_STORED DATA_
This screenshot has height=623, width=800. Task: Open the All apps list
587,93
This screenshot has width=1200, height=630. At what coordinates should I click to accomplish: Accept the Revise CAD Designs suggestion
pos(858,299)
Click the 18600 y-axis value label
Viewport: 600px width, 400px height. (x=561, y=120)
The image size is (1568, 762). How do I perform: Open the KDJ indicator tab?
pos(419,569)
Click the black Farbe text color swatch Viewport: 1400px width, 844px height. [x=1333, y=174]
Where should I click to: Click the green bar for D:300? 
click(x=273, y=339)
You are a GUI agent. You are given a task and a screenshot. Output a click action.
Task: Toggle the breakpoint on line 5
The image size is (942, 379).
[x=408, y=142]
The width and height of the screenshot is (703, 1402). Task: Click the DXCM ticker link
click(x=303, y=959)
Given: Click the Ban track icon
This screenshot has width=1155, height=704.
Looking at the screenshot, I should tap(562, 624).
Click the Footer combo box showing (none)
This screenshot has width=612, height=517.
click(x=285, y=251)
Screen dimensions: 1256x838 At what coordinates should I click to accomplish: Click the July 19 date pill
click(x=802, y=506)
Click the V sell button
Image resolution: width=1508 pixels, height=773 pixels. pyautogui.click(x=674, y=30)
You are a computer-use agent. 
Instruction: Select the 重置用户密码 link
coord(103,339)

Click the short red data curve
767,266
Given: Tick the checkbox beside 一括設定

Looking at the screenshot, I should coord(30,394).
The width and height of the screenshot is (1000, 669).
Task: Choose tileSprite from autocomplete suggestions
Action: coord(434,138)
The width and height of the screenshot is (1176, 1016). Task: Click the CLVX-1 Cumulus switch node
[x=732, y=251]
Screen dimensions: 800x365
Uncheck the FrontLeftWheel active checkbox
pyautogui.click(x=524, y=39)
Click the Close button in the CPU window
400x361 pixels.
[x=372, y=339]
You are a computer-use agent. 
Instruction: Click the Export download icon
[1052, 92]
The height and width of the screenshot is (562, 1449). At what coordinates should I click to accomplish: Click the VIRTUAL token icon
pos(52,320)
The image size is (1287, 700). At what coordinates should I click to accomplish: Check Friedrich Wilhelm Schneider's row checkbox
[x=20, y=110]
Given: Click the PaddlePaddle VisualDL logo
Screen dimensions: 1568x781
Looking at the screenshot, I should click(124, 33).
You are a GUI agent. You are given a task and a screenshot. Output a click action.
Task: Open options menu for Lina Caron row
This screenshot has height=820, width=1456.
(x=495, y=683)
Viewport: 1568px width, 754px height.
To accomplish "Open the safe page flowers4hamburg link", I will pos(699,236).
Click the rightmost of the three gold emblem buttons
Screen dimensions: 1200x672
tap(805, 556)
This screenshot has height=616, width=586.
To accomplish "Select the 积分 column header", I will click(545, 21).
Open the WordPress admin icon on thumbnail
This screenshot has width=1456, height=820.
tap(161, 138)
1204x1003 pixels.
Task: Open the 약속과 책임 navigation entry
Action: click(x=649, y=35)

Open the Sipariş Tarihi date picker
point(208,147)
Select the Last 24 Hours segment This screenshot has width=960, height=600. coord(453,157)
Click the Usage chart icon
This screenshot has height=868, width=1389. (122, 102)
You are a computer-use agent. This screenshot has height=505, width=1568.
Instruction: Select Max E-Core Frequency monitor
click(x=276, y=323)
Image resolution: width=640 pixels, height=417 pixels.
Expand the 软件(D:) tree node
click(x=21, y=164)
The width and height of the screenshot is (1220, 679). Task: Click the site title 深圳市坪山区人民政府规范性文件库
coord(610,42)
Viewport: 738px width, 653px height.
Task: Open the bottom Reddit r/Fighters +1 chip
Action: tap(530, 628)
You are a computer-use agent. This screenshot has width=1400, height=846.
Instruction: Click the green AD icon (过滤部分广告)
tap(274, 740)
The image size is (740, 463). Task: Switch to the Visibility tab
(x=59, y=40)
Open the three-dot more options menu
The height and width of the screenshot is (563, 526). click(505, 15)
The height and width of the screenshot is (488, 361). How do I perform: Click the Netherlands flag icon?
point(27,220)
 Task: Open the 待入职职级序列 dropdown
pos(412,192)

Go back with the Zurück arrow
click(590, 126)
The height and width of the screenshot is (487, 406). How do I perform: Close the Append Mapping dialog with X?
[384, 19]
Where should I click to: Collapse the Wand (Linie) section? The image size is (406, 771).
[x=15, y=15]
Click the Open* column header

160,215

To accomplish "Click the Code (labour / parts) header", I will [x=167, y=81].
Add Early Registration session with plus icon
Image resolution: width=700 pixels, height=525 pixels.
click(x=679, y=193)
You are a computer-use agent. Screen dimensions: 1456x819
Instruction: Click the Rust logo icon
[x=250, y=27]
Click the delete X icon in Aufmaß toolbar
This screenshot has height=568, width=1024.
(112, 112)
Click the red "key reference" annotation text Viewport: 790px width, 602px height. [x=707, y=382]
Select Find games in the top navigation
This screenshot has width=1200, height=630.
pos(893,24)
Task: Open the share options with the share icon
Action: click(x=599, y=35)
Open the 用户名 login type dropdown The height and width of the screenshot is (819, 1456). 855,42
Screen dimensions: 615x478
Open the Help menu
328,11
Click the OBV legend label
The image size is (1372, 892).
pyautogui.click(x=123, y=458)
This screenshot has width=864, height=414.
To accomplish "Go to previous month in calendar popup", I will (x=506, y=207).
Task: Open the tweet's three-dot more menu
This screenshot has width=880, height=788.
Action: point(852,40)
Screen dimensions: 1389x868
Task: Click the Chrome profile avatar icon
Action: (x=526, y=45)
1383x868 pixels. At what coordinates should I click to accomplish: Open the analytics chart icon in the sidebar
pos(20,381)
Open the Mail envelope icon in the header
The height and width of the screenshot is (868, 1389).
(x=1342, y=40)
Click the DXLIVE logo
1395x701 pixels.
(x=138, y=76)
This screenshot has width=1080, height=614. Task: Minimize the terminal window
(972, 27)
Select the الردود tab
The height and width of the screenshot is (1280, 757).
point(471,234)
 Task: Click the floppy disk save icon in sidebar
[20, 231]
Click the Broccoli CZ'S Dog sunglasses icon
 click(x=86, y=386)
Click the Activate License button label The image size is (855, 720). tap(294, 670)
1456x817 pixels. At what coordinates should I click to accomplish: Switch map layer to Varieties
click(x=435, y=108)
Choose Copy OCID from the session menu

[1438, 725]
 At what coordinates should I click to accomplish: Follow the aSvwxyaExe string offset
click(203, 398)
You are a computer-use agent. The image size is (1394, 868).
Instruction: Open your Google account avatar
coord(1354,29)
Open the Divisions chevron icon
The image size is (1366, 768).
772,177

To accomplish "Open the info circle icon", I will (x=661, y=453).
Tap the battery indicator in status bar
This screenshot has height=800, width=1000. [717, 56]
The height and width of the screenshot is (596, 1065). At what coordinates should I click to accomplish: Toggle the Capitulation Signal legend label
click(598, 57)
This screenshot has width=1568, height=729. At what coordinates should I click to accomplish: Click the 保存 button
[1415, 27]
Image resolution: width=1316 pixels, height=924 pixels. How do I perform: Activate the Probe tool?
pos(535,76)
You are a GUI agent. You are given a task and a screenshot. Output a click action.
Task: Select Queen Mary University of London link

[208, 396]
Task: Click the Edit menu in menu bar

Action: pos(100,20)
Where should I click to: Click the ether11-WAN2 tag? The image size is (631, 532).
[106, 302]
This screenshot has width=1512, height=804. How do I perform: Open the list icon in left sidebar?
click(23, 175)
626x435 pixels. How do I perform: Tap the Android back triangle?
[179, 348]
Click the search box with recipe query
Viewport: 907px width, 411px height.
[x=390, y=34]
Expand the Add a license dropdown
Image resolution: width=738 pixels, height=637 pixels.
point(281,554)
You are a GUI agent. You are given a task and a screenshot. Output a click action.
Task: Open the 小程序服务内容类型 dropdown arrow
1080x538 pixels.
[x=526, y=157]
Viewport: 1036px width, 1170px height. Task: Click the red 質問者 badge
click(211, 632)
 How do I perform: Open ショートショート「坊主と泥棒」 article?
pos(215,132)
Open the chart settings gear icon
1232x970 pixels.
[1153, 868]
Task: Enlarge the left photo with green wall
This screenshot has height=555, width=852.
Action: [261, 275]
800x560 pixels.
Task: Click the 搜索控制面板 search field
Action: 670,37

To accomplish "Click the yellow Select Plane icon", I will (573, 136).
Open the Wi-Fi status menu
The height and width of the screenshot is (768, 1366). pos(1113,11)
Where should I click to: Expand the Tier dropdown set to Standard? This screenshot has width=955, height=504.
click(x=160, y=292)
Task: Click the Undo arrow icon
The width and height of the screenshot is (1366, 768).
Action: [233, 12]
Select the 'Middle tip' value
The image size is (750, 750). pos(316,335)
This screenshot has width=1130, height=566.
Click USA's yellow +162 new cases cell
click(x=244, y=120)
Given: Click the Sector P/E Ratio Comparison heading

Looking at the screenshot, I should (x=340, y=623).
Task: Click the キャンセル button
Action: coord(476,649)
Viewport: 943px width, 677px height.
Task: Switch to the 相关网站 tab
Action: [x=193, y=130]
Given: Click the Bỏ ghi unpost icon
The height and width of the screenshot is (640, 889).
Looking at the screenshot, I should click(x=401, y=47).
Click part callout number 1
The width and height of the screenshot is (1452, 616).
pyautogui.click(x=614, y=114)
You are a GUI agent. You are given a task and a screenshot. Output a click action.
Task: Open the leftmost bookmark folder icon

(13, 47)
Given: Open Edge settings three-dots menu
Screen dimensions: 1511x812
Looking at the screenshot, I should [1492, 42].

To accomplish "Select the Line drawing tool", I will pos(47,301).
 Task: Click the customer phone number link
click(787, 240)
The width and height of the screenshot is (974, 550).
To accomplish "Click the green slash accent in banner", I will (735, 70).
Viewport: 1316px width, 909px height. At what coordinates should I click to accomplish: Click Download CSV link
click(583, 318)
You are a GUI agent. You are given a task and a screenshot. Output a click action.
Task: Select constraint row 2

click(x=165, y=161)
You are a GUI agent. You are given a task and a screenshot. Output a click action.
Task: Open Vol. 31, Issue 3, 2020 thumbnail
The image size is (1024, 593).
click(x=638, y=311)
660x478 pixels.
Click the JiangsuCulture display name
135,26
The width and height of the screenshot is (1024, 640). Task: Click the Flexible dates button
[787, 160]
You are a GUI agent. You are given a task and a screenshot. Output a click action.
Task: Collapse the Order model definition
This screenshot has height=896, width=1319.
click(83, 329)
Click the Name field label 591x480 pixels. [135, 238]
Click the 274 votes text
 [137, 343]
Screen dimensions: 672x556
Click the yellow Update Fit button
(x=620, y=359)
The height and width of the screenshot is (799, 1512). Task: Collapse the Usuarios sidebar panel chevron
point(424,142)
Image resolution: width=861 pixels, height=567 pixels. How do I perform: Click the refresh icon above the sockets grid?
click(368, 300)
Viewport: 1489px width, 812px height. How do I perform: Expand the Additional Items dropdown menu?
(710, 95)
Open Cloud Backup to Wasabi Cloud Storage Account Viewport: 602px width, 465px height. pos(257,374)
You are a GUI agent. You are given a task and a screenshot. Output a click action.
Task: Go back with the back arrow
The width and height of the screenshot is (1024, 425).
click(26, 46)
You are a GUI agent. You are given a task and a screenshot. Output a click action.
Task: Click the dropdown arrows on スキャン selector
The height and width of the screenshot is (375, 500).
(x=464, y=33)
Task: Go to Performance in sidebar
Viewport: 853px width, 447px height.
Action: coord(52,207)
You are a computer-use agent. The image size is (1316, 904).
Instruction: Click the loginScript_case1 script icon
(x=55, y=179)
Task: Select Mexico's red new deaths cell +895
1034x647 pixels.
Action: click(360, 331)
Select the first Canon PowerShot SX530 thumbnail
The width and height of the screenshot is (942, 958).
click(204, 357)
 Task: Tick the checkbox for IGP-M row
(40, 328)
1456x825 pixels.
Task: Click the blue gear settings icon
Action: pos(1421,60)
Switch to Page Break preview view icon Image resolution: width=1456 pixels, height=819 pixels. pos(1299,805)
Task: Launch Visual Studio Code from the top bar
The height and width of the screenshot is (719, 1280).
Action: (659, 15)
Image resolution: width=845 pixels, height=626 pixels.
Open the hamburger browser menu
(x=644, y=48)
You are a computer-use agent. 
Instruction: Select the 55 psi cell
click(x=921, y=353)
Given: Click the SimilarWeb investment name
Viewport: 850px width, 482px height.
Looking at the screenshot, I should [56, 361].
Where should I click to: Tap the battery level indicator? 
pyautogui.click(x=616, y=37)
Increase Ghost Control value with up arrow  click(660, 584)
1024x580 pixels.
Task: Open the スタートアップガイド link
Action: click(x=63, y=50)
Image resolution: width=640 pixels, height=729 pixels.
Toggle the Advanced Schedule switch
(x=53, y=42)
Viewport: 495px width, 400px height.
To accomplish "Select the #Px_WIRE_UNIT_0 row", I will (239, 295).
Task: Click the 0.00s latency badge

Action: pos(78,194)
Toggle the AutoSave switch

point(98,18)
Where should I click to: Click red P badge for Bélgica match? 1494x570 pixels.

_THE REQUEST_
Output the listing above, from the line with "Where should I click to: Click the green" to the line with "Looking at the screenshot, I should click(124, 33).", as a Markdown table with the columns Row and Line, numbering each row and leaving out blank lines.

_REPLY TO THE TASK_
| Row | Line |
|---|---|
| 1 | Where should I click to: Click the green bar for D:300?  |
| 2 | click(x=273, y=339) |
| 3 | You are a GUI agent. You are given a task and a screenshot. Output a click action. |
| 4 | Task: Toggle the breakpoint on line 5 |
| 5 | The image size is (942, 379). |
| 6 | [x=408, y=142] |
| 7 | The width and height of the screenshot is (703, 1402). Task: Click the DXCM ticker link |
| 8 | click(x=303, y=959) |
| 9 | Given: Click the Ban track icon |
| 10 | This screenshot has width=1155, height=704. |
| 11 | Looking at the screenshot, I should tap(562, 624). |
| 12 | Click the Footer combo box showing (none) |
| 13 | This screenshot has width=612, height=517. |
| 14 | click(x=285, y=251) |
| 15 | Screen dimensions: 1256x838 At what coordinates should I click to accomplish: Click the July 19 date pill |
| 16 | click(x=802, y=506) |
| 17 | Click the V sell button |
| 18 | Image resolution: width=1508 pixels, height=773 pixels. pyautogui.click(x=674, y=30) |
| 19 | You are a computer-use agent.  |
| 20 | Instruction: Select the 重置用户密码 link |
| 21 | coord(103,339) |
| 22 | Click the short red data curve |
| 23 | 767,266 |
| 24 | Given: Tick the checkbox beside 一括設定 |
| 25 | Looking at the screenshot, I should coord(30,394). |
| 26 | The width and height of the screenshot is (1000, 669). |
| 27 | Task: Choose tileSprite from autocomplete suggestions |
| 28 | Action: coord(434,138) |
| 29 | The width and height of the screenshot is (1176, 1016). Task: Click the CLVX-1 Cumulus switch node |
| 30 | [x=732, y=251] |
| 31 | Screen dimensions: 800x365 |
| 32 | Uncheck the FrontLeftWheel active checkbox |
| 33 | pyautogui.click(x=524, y=39) |
| 34 | Click the Close button in the CPU window |
| 35 | 400x361 pixels. |
| 36 | [x=372, y=339] |
| 37 | You are a computer-use agent.  |
| 38 | Instruction: Click the Export download icon |
| 39 | [1052, 92] |
| 40 | The height and width of the screenshot is (562, 1449). At what coordinates should I click to accomplish: Click the VIRTUAL token icon |
| 41 | pos(52,320) |
| 42 | The image size is (1287, 700). At what coordinates should I click to accomplish: Check Friedrich Wilhelm Schneider's row checkbox |
| 43 | [x=20, y=110] |
| 44 | Given: Click the PaddlePaddle VisualDL logo |
| 45 | Screen dimensions: 1568x781 |
| 46 | Looking at the screenshot, I should click(124, 33). |